In the US, getting a permit could involve years of navigating local, state, and federal regulations and protests from environmental and community groups, analysts say.
But they note that people in other places would not be too keen to have an oil refinery in their backyards.

"If you're talking about a 400,000 barrels per day refinery next to a French Chateau in the Loire valley, the timeline is infinite," said Tim Evans, senior oil market analyst at IFR Energy Services.

"If you're looking at an industrialised part that already includes an oil refinery, it's much less of a big deal."

Mr Branson said plenty of places would welcome the jobs that a new refinery would create. "Some people will kick and scream, but they may be the same people screaming about the fact that they're having to pay enormous prices every time they get into the car."

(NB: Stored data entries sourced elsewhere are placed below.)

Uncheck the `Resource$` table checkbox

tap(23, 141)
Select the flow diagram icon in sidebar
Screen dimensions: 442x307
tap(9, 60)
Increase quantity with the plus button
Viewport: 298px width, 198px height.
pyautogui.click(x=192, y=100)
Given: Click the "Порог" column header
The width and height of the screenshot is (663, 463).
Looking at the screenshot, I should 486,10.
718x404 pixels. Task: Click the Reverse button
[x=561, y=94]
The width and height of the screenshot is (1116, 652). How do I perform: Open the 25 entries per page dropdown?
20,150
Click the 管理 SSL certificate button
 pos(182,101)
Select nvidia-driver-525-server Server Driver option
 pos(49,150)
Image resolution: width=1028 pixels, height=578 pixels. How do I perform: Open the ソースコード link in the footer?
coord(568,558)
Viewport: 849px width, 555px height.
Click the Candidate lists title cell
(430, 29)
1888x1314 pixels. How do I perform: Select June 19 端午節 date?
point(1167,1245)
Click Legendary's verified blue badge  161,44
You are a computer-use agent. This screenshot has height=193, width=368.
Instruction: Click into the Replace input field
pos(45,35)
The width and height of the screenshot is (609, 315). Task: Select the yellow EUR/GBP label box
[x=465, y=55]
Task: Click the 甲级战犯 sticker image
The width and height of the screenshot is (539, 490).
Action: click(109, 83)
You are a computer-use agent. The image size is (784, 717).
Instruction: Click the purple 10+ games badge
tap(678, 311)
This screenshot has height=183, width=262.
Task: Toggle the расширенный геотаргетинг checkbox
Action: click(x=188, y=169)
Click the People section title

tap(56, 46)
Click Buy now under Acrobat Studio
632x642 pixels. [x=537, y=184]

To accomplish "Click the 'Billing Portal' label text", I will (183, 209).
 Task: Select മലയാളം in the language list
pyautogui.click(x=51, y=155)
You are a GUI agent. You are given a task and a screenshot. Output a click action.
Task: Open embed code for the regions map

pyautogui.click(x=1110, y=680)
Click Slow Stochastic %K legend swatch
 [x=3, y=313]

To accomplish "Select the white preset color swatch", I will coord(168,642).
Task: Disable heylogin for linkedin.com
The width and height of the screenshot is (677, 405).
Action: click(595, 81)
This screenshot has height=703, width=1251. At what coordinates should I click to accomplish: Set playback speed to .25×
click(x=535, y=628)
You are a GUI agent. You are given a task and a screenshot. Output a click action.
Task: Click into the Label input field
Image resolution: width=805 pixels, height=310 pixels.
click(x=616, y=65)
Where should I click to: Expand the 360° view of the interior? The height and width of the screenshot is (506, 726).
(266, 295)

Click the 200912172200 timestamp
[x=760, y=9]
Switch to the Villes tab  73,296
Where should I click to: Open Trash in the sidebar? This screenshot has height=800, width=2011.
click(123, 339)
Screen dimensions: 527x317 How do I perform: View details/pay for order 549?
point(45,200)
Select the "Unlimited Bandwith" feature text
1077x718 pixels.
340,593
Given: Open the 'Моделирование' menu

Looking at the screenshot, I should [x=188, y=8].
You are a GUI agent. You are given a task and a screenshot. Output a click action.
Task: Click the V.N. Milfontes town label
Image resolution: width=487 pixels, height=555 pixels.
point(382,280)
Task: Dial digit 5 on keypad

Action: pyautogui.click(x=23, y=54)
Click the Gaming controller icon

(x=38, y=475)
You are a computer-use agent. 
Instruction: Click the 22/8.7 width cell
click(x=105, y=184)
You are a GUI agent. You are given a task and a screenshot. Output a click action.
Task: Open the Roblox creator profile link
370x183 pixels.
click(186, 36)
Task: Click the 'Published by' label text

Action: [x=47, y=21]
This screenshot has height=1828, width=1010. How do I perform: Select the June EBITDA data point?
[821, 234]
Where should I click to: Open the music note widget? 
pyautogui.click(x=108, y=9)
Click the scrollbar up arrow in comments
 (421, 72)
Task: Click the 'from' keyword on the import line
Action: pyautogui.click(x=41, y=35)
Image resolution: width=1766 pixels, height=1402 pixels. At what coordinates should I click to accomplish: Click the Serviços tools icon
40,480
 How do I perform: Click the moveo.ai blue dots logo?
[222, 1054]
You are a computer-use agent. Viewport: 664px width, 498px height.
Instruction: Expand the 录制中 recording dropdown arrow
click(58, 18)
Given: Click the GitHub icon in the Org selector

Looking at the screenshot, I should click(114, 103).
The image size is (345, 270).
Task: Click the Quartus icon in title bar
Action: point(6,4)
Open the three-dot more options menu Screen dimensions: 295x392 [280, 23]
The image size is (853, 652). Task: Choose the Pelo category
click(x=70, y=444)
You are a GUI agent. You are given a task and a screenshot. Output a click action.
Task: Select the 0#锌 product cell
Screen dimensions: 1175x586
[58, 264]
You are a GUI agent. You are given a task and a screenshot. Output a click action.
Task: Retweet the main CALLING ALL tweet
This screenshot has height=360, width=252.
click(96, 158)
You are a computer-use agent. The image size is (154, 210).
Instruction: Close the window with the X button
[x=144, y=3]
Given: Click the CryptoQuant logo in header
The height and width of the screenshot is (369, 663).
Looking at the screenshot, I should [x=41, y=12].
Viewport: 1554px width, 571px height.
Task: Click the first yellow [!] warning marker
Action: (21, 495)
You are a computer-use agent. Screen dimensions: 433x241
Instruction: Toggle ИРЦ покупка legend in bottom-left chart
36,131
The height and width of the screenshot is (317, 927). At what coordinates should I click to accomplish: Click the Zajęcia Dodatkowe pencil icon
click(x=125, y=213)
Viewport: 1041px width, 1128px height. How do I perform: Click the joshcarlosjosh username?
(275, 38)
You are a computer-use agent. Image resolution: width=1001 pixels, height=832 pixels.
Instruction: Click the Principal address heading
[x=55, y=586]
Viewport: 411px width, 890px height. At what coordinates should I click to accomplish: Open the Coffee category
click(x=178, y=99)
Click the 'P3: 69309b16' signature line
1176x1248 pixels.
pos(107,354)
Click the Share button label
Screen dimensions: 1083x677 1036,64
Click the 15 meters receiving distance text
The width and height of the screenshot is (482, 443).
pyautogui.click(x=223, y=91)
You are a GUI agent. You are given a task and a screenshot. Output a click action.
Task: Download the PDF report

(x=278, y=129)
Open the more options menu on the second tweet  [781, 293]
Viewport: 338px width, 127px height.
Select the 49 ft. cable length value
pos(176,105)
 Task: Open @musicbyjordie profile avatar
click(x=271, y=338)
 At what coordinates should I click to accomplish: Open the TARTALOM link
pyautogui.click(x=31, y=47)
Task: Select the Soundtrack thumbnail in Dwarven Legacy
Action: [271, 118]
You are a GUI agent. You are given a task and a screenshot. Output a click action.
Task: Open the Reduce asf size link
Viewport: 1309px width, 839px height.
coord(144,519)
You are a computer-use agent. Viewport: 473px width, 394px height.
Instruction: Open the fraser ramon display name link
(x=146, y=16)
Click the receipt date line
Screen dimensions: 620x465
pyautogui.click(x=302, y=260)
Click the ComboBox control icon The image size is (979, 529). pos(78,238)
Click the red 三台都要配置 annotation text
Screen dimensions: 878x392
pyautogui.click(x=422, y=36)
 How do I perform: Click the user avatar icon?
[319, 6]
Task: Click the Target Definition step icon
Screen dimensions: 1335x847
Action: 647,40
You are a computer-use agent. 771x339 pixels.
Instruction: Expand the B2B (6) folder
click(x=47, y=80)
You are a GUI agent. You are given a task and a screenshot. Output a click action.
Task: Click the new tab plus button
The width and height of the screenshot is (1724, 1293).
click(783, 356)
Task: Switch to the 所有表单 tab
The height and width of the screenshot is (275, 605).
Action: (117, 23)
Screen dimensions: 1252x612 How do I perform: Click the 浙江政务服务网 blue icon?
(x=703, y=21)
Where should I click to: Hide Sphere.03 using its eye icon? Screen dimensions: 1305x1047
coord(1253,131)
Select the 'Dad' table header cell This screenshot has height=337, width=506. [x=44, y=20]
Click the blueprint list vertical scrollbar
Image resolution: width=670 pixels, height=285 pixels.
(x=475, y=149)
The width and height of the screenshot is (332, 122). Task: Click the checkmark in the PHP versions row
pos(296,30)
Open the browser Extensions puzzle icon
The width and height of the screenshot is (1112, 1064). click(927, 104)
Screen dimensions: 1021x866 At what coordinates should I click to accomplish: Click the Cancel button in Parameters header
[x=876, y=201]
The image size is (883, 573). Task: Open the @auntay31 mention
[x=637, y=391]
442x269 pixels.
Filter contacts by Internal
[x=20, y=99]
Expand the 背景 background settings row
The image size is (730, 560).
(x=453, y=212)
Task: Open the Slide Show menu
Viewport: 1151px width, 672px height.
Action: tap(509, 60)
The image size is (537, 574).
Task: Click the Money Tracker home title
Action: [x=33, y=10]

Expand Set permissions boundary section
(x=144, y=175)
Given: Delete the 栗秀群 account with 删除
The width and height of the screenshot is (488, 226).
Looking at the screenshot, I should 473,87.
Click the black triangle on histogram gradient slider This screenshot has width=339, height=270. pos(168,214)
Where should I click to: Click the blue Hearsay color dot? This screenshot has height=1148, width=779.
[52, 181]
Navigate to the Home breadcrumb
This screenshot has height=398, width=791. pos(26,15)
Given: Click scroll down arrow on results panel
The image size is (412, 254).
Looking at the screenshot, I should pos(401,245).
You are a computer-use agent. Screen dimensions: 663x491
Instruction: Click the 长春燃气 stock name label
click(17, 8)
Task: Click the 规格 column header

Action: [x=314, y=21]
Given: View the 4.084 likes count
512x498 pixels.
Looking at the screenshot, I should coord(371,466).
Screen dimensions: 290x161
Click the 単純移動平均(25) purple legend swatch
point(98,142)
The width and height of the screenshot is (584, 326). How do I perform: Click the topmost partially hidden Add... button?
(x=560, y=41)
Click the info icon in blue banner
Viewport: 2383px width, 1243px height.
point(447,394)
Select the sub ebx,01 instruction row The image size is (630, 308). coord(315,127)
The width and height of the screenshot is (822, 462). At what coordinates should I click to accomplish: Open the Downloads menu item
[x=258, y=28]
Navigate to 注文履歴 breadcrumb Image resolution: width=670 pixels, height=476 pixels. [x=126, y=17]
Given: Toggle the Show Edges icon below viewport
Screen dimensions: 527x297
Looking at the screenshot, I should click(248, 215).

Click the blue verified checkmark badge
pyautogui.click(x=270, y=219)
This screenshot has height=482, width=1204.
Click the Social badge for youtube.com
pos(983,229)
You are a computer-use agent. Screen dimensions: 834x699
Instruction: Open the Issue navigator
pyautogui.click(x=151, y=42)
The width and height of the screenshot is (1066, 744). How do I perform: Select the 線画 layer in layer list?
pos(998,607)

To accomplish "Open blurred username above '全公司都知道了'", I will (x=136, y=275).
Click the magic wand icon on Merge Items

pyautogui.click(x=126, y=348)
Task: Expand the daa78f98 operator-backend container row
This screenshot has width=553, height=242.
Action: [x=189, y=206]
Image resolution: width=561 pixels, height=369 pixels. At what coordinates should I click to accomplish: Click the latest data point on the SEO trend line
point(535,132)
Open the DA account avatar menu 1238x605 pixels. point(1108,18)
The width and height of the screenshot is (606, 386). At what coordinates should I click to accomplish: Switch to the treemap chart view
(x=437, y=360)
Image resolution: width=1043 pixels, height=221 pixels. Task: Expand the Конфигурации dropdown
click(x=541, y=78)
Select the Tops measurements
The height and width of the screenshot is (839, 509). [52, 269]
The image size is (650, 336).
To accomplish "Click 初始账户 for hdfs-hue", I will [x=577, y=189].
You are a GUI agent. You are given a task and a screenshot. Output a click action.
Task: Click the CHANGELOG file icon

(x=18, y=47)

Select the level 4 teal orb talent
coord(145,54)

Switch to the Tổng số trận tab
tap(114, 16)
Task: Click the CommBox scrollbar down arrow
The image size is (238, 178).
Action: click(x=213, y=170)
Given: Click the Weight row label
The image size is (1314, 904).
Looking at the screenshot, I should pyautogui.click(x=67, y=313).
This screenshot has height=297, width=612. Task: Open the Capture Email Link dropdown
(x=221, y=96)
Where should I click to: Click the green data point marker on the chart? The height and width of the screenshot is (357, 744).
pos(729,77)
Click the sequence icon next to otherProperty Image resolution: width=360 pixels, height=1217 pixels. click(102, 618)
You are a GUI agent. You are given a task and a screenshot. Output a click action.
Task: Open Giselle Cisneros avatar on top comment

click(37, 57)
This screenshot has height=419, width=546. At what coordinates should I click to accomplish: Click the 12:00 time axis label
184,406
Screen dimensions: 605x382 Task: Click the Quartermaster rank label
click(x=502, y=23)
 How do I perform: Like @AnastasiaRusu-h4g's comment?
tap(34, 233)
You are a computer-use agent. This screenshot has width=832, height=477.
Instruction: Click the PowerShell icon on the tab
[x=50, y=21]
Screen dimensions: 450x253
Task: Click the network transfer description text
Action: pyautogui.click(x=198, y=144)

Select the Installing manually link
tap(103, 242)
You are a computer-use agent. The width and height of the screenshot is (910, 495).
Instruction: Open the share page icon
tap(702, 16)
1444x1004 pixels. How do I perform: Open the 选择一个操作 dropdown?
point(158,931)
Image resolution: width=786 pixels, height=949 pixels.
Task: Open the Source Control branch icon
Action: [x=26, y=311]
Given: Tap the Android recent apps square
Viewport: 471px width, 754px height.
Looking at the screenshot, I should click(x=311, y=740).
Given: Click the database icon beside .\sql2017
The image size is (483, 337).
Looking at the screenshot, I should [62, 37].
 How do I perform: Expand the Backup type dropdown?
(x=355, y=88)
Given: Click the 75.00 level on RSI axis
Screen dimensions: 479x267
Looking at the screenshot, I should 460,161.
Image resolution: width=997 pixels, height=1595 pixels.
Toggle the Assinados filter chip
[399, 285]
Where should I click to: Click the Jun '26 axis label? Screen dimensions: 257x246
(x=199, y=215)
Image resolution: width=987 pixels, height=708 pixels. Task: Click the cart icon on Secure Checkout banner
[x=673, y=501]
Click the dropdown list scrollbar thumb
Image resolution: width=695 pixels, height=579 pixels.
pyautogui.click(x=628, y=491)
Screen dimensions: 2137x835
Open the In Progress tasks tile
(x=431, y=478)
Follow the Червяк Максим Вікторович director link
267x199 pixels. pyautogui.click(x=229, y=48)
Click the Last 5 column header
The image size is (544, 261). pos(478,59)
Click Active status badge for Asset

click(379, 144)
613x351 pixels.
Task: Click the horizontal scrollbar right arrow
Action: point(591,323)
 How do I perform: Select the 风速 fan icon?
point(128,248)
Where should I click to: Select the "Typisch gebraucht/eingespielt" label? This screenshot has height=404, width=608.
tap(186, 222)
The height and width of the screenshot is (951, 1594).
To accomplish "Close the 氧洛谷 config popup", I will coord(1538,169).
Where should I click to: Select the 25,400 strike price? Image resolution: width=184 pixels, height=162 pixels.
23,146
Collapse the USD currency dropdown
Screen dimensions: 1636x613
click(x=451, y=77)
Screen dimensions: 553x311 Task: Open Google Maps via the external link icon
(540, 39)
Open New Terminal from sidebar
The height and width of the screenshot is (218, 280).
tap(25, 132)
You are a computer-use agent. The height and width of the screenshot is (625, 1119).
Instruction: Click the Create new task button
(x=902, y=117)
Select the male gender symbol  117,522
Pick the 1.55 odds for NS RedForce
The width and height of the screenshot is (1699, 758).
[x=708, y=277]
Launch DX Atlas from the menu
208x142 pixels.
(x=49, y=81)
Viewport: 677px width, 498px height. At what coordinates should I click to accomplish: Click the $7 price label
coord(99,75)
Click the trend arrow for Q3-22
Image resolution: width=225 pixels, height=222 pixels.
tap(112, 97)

But building a refinery to ease high fuel prices would be far from a quick fix: any refinery would take at least four or five years to build, if not longer.

And according to Energy Security Analysis' Flemming, another refinery would not ease record high crude oil prices as Branson suggests, since it would not increase actual crude oil production.

Mr Branson's idea does have some fans, however, among those concerned about the lack of competition in the refining industry, which is dominated by a few large companies.

"The oil companies themselves aren't interested in building new refineries and will tend to denigrate the chances of any new investors actually succeeding in their business," said Mr Evans of IFR Energy Services.

"They'll say, 'What does Richard Branson know about oil refineries?' He doesn't have to know about that part of the business, but he can easily see that oil refiners are making a margin far superior to what he's making in the airline business."

lets see how this plays out! hope he has deep pockets!

If he wants to avoid the NIMBYs, maybe he should build it in space.  You know, right next to his hotel.